Die tiefe Venenthrombose ist eine äußerst heimtückische und dabei potentiell lebensgefährliche Erkrankung. 80 % der Thrombose Patienten bemerken das thrombotische Geschehen nicht. Das Erkennen einer tiefen Venenthrombose ist schwierig und erfordert viel Erfahrung in der Anwendung und Auswertung der diagnostischen Möglichkeiten. Die Symptomatik der Thrombose verhält sich wie ein Chamäleon. Von völliger Beschwerdefreiheit des Patienten (80%), über ein leichtes Ziehen oder Muskelkrämpfen bis hin zum Gefühl eines Muskelkaters, der nicht erklärlich ist, oder einem dumpfen Druck reichen die Empfindungen, die ein Patient angeben kann.

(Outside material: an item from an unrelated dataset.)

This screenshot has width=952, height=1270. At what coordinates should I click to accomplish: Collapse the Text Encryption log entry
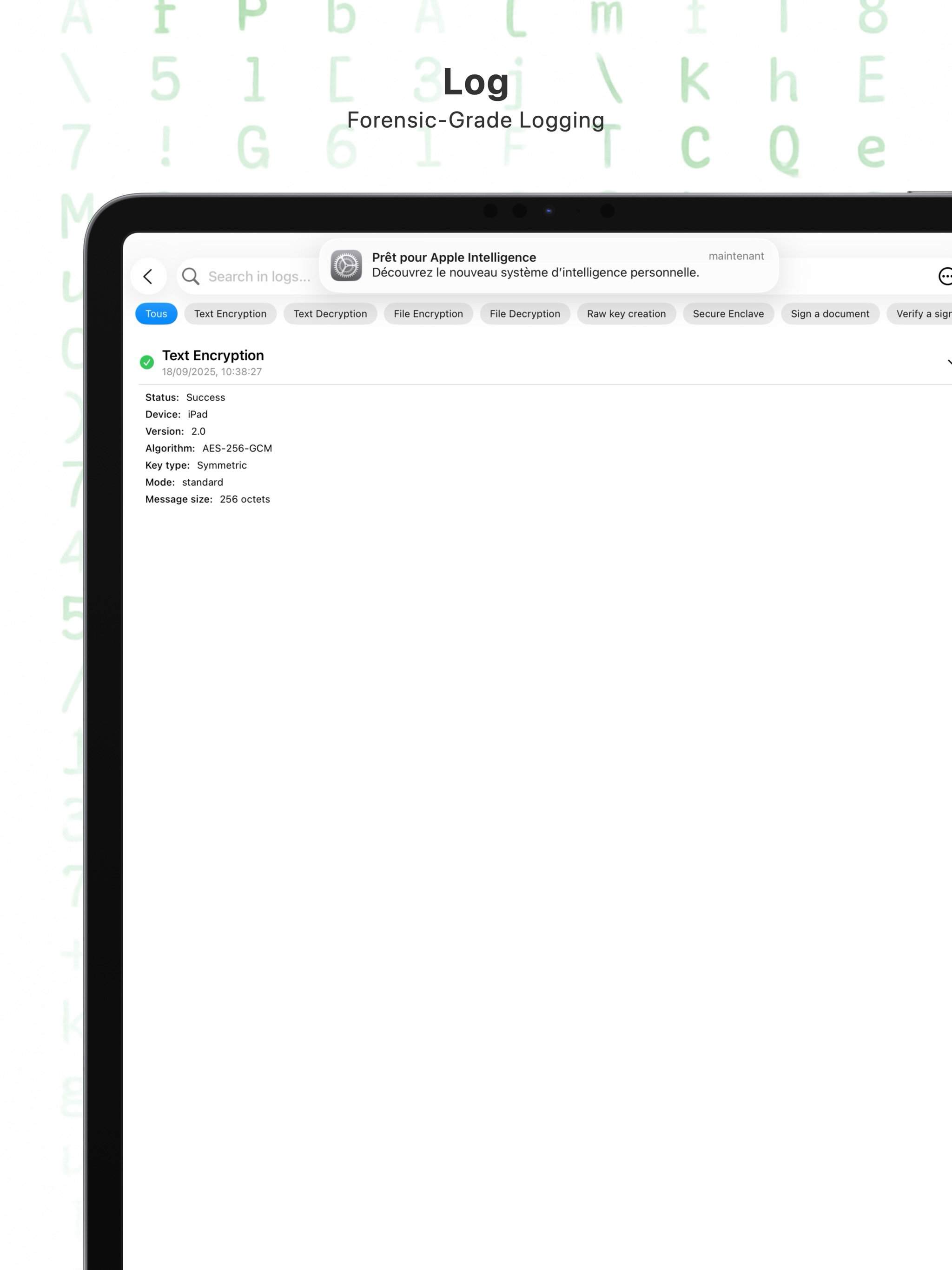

Besonders im Verlauf stationärer Krankenhausbehandlungen kann das erste Symptom der Thrombose eine Lungenembolie sein. Tragischerweise kommt es häufig vor, dass ein Patient an einem Tag noch symptomfrei im Bett liegt und am nächsten Tag aufgrund einer Lungenembolie plötzlich verstorben ist. Dieses “heimtückische” Geschehen macht diagnostische “Vorhersagemittel”, die schnell und unkompliziert angewendet werden können, für Ärzte und Patienten äußerst wertvoll.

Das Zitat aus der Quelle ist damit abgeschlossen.